* _DIRECTIONS FOR THIS TASK_: Each entry listed below should be reproduced word for word.

====

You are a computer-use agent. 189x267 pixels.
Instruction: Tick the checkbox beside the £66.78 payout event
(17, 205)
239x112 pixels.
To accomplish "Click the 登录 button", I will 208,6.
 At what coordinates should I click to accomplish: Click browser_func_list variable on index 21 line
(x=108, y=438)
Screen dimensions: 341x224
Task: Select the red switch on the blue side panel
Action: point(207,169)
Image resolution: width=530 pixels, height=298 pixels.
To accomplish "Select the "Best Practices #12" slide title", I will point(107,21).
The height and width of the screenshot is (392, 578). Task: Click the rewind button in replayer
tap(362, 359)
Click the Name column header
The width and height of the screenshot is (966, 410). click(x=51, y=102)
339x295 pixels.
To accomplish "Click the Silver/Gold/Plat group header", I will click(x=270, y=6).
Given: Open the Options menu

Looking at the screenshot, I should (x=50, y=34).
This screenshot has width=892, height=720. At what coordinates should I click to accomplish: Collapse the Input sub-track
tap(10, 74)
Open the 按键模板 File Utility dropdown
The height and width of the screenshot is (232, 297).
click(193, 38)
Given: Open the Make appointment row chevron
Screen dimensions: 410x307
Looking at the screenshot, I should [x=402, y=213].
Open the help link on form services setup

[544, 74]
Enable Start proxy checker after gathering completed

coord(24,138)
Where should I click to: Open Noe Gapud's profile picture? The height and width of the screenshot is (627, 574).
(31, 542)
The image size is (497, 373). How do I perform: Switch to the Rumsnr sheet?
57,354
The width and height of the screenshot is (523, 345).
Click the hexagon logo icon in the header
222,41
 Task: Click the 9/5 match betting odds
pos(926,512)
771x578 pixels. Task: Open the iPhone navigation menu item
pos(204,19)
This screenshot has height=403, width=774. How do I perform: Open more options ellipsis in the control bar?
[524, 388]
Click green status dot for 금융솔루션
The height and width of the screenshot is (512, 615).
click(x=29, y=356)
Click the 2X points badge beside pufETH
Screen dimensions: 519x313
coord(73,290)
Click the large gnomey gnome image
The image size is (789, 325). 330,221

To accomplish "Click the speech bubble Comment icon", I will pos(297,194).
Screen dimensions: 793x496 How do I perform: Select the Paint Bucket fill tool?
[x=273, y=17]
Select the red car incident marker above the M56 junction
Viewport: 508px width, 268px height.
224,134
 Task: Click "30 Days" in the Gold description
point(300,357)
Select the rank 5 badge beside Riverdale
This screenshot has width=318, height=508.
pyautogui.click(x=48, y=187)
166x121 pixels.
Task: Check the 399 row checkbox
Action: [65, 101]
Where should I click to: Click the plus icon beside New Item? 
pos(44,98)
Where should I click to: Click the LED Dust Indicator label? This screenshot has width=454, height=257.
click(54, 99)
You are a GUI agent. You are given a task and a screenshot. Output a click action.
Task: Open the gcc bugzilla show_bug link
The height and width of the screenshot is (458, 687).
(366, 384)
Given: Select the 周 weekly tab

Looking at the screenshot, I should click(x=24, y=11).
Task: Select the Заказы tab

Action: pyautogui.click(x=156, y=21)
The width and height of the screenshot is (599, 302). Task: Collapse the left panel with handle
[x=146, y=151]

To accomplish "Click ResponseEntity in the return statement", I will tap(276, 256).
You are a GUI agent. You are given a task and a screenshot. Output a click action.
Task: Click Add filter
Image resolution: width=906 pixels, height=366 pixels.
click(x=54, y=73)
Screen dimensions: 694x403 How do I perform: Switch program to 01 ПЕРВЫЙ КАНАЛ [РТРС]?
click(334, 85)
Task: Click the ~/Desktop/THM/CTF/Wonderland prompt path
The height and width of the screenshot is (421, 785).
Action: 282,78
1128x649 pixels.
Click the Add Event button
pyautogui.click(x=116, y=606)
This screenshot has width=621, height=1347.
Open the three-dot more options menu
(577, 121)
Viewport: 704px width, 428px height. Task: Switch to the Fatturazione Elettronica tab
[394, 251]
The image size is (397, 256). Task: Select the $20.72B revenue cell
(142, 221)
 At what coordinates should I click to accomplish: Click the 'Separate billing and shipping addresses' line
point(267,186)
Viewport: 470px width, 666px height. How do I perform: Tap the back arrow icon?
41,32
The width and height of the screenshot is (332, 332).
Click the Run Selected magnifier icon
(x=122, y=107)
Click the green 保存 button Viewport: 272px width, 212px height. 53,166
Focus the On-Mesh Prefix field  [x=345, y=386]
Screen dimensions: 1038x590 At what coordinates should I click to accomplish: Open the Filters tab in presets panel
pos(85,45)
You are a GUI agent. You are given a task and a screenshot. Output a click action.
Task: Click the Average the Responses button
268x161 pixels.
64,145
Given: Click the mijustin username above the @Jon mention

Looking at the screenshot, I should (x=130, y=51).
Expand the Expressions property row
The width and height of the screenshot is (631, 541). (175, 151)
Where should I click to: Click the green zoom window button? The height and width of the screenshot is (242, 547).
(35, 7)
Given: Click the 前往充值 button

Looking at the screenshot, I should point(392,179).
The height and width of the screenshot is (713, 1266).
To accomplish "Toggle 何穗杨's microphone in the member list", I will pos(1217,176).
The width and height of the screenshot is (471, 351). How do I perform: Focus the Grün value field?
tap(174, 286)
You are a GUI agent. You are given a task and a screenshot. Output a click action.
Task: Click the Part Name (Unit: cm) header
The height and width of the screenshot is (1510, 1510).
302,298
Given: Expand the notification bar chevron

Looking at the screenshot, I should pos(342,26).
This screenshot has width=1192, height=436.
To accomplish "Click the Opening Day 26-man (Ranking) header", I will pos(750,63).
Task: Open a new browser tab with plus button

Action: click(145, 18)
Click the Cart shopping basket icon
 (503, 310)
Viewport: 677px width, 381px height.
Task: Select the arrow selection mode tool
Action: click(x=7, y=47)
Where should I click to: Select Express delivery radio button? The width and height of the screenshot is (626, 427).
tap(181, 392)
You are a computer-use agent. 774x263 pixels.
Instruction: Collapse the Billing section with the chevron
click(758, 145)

====

* _ANSWER SPACE_:
You are a computer-use agent. 189x267 pixels.
Instruction: Tick the checkbox beside the £66.78 payout event
(17, 205)
239x112 pixels.
To accomplish "Click the 登录 button", I will 208,6.
 At what coordinates should I click to accomplish: Click browser_func_list variable on index 21 line
(x=108, y=438)
Screen dimensions: 341x224
Task: Select the red switch on the blue side panel
Action: point(207,169)
Image resolution: width=530 pixels, height=298 pixels.
To accomplish "Select the "Best Practices #12" slide title", I will point(107,21).
The height and width of the screenshot is (392, 578). Task: Click the rewind button in replayer
tap(362, 359)
Click the Name column header
The width and height of the screenshot is (966, 410). click(x=51, y=102)
339x295 pixels.
To accomplish "Click the Silver/Gold/Plat group header", I will click(x=270, y=6).
Given: Open the Options menu

Looking at the screenshot, I should (x=50, y=34).
This screenshot has width=892, height=720. At what coordinates should I click to accomplish: Collapse the Input sub-track
tap(10, 74)
Open the 按键模板 File Utility dropdown
The height and width of the screenshot is (232, 297).
click(193, 38)
Given: Open the Make appointment row chevron
Screen dimensions: 410x307
Looking at the screenshot, I should [x=402, y=213].
Open the help link on form services setup

[544, 74]
Enable Start proxy checker after gathering completed

coord(24,138)
Where should I click to: Open Noe Gapud's profile picture? The height and width of the screenshot is (627, 574).
(31, 542)
The image size is (497, 373). How do I perform: Switch to the Rumsnr sheet?
57,354
The width and height of the screenshot is (523, 345).
Click the hexagon logo icon in the header
222,41
 Task: Click the 9/5 match betting odds
pos(926,512)
771x578 pixels. Task: Open the iPhone navigation menu item
pos(204,19)
This screenshot has height=403, width=774. How do I perform: Open more options ellipsis in the control bar?
[524, 388]
Click green status dot for 금융솔루션
The height and width of the screenshot is (512, 615).
click(x=29, y=356)
Click the 2X points badge beside pufETH
Screen dimensions: 519x313
coord(73,290)
Click the large gnomey gnome image
The image size is (789, 325). 330,221

To accomplish "Click the speech bubble Comment icon", I will pos(297,194).
Screen dimensions: 793x496 How do I perform: Select the Paint Bucket fill tool?
[x=273, y=17]
Select the red car incident marker above the M56 junction
Viewport: 508px width, 268px height.
224,134
 Task: Click "30 Days" in the Gold description
point(300,357)
Select the rank 5 badge beside Riverdale
This screenshot has width=318, height=508.
pyautogui.click(x=48, y=187)
166x121 pixels.
Task: Check the 399 row checkbox
Action: [65, 101]
Where should I click to: Click the plus icon beside New Item? 
pos(44,98)
Where should I click to: Click the LED Dust Indicator label? This screenshot has width=454, height=257.
click(54, 99)
You are a GUI agent. You are given a task and a screenshot. Output a click action.
Task: Open the gcc bugzilla show_bug link
The height and width of the screenshot is (458, 687).
(366, 384)
Given: Select the 周 weekly tab

Looking at the screenshot, I should click(x=24, y=11).
Task: Select the Заказы tab

Action: pyautogui.click(x=156, y=21)
The width and height of the screenshot is (599, 302). Task: Collapse the left panel with handle
[x=146, y=151]

To accomplish "Click ResponseEntity in the return statement", I will tap(276, 256).
You are a GUI agent. You are given a task and a screenshot. Output a click action.
Task: Click Add filter
Image resolution: width=906 pixels, height=366 pixels.
click(x=54, y=73)
Screen dimensions: 694x403 How do I perform: Switch program to 01 ПЕРВЫЙ КАНАЛ [РТРС]?
click(334, 85)
Task: Click the ~/Desktop/THM/CTF/Wonderland prompt path
The height and width of the screenshot is (421, 785).
Action: 282,78
1128x649 pixels.
Click the Add Event button
pyautogui.click(x=116, y=606)
This screenshot has width=621, height=1347.
Open the three-dot more options menu
(577, 121)
Viewport: 704px width, 428px height. Task: Switch to the Fatturazione Elettronica tab
[394, 251]
The image size is (397, 256). Task: Select the $20.72B revenue cell
(142, 221)
 At what coordinates should I click to accomplish: Click the 'Separate billing and shipping addresses' line
point(267,186)
Viewport: 470px width, 666px height. How do I perform: Tap the back arrow icon?
41,32
The width and height of the screenshot is (332, 332).
Click the Run Selected magnifier icon
(x=122, y=107)
Click the green 保存 button Viewport: 272px width, 212px height. 53,166
Focus the On-Mesh Prefix field  [x=345, y=386]
Screen dimensions: 1038x590 At what coordinates should I click to accomplish: Open the Filters tab in presets panel
pos(85,45)
You are a GUI agent. You are given a task and a screenshot. Output a click action.
Task: Click the Average the Responses button
268x161 pixels.
64,145
Given: Click the mijustin username above the @Jon mention

Looking at the screenshot, I should (x=130, y=51).
Expand the Expressions property row
The width and height of the screenshot is (631, 541). (175, 151)
Where should I click to: Click the green zoom window button? The height and width of the screenshot is (242, 547).
(35, 7)
Given: Click the 前往充值 button

Looking at the screenshot, I should point(392,179).
The height and width of the screenshot is (713, 1266).
To accomplish "Toggle 何穗杨's microphone in the member list", I will pos(1217,176).
The width and height of the screenshot is (471, 351). How do I perform: Focus the Grün value field?
tap(174, 286)
You are a GUI agent. You are given a task and a screenshot. Output a click action.
Task: Click the Part Name (Unit: cm) header
The height and width of the screenshot is (1510, 1510).
302,298
Given: Expand the notification bar chevron

Looking at the screenshot, I should pos(342,26).
This screenshot has width=1192, height=436.
To accomplish "Click the Opening Day 26-man (Ranking) header", I will pos(750,63).
Task: Open a new browser tab with plus button

Action: click(145, 18)
Click the Cart shopping basket icon
 (503, 310)
Viewport: 677px width, 381px height.
Task: Select the arrow selection mode tool
Action: click(x=7, y=47)
Where should I click to: Select Express delivery radio button? The width and height of the screenshot is (626, 427).
tap(181, 392)
You are a computer-use agent. 774x263 pixels.
Instruction: Collapse the Billing section with the chevron
click(758, 145)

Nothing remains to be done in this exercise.